ACT 2, Scene 2, lines 1-7
ReplyDeleteWelcome, dear Rosencrantz and Guildenstern.
Moreover that we much did long to see you,
The need we have to use you did provoke
Our hasty sending. Something have you heard
Of Hamlet’s “transformation”—so call it
Since nor th' exterior nor the inward man
Resembles that it was.
When reading these beginning lines to Scene 2 of Act 2 the first thing that came to mind was nothing good can come from this. Already so early in the book Hamlet has this representation of being a mad man but more importantly a man that Claudius needs to ensure will not be liability. Not only is Hamlet seen crazy through his step-father/uncle but now by Polonius. In the previous lines before scene 2, at the end of scene 1, Ophelia tells Polonius that she is scared for Hamlet and also of Hamlet as she confirms he has gone made because they can not be a couple anymore. Polonius decides to tell the king and these beginning lines I chose to close read are Claudius’s respond to Polonius’s comments on Hamlet. First, it opens with Claudius greeting his two best friends from school.
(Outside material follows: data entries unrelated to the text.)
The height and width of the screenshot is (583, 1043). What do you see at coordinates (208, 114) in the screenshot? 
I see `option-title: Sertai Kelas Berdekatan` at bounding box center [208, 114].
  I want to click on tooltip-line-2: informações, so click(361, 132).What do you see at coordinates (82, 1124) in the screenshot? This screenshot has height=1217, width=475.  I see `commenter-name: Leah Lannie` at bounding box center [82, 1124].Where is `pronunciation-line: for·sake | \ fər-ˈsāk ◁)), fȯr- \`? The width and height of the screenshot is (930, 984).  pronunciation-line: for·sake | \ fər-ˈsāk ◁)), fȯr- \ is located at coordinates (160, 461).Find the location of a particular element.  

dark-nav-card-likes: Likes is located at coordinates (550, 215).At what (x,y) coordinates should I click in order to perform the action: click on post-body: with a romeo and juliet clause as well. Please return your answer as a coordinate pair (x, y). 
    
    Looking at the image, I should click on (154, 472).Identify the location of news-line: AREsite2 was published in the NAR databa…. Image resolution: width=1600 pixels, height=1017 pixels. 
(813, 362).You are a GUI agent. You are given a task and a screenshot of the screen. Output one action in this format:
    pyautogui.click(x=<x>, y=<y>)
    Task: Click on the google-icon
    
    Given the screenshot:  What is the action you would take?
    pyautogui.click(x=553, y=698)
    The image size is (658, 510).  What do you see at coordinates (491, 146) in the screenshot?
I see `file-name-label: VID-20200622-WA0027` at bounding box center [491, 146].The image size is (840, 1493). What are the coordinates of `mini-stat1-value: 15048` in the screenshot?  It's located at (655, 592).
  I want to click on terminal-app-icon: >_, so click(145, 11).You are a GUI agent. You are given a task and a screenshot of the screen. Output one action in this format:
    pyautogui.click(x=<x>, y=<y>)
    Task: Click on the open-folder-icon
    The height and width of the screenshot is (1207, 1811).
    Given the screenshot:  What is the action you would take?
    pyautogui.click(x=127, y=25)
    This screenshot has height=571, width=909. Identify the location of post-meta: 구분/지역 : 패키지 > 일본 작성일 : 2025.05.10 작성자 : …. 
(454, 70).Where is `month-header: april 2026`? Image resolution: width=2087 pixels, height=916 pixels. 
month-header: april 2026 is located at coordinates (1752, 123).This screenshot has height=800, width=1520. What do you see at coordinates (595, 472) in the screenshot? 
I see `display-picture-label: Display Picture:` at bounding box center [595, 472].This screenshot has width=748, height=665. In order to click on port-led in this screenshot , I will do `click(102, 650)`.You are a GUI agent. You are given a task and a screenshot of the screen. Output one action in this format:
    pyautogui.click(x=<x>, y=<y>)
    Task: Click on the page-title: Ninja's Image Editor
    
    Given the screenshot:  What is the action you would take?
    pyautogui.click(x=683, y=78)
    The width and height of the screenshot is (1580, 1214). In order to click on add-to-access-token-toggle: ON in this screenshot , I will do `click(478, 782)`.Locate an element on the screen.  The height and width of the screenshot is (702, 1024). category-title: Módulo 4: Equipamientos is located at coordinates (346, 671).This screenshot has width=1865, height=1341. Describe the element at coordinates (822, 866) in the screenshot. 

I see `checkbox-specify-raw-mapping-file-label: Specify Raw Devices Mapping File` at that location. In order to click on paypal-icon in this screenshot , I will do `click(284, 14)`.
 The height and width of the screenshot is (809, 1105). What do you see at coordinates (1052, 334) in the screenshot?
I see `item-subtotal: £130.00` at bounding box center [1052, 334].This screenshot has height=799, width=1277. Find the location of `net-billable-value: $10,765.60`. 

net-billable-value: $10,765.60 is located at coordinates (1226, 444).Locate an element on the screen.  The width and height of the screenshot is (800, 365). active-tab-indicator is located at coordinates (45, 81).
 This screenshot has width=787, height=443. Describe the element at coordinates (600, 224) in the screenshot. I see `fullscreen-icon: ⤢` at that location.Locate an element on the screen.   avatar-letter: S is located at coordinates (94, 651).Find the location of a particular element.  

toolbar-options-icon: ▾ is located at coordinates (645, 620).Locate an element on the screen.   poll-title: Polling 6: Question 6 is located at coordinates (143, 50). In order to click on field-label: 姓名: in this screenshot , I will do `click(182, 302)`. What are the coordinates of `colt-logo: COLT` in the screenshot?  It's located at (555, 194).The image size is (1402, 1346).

Here, he is not only going beyond Hamlets back talking to him but his mother is in on this too. In the next line, Claudius exclaims how happy he is too see them because he hasn’t seen them in such a long time. Although I do believe he is happy to see them, the real reason he is happy to see them is because they can spy on his nephew not because ‘that we much did long to see you’. As he goes on to speak he then belittles Hamlet by talking about how much he has changed since his father’s death. He goes on finishing this close read by saying he is not the man inside and out he once was. This is important because if his two best friends have not seen since he has gone ‘crazy’, then by Claudius saying this there not only going to have a skewed view of him but also might treat him differently. The main reason why I chose this close read because by Claudius bashing Hamlet like this it runs the risk of Rosencrantz and Guildenstern treating him differently and if Hamlet sees them treating him differently and he realizes there spying on him his reaction could get ugly. Already so enraged if he finds out not only his crocked uncle but more importantly his Mother was behind his friends spying on him it will just add to his anger.